The money we’d saved in London ran out fast, Melbourne’s exorbitant rents swallowing it in chunks. The girlfriend found sporadic nursing agency shifts - a tough gig - while discovering her hard-earned qualifications were not valued in Australia. I get the odd job in the markets through friends, doing casual jobs filling in on veg stalls in various parts of the city.

And then it comes - the mythical “lucky break”.

A friend gets me a job in a fast-growing organic fairtrade chocolate company of about a dozen people, working on the factory floor. The owner is interested in my MA, and within a couple of weeks I’m a production supervisor.
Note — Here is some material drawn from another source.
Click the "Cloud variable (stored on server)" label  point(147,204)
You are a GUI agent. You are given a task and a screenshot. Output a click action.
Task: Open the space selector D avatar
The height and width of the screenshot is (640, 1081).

Nobody is doing their marketing, writing or social media in a coherent fashion, and I’m lucky the owner has an enthusiastic open-door policy. I approach him with an idea for an email newsletter, and before long I’m in a dual role, supervising production and moonlighting as their digital marketer in between tasks.

It turns out I’m fairly good at it. People seem to find it mysterious, developing a voice and growing social media platforms; to me it is second nature. I have a particularly Irish talent for “the gift of the gab” and essentially this is all that it is, especially marketing of the digital variety. Listening to what your customers want, interacting with them in a genuine way and using their interests to guide your decisions.

In 2011, myself and the girlfriend get married. She finds a high-octane job she loves in the emergency department of St Vincent’s Hospital in Melbourne.

The business takes off. Within a year I'm in a management position, well paid and loving life. Soon I need to hire staff. Two years after taking the role the company employs more than quadruple the number of staff as when I started. This is Australia and opportunities are abundant. We embark on a co-promotion with a fast growing socially progressive jobsearch website, EthicalJobs.com.au, and in 2015 I end up being hired by them as digital marketing and engagement specialist.

Sometimes I have to pinch myself. There isn’t a day when I don’t thank my lucky stars. And yet I still miss Ireland all the time, my friends, family and the craic. I briefly joined a hurling team, Melbourne Shamrocks, but it was on the wrong side of town and I couldn’t make it to training sessions too often. My intention is to get home for at least a month every two years, and so far it’s worked out.

Australia has been good to me - there’s a spirit of adventure here that’s liberating, despite the typical “tall poppy syndrome” which is strikingly reminiscent of Ireland’s parochialism. I can’t imagine an ethical jobsearch website getting the time of day in Dublin, never mind someone like me getting that elusive foot in the door. But there you are. I’d be lying if I said I don’t hope to one day return to Ireland, but who knows what the future holds? For now I’m just enjoying it one day at a time.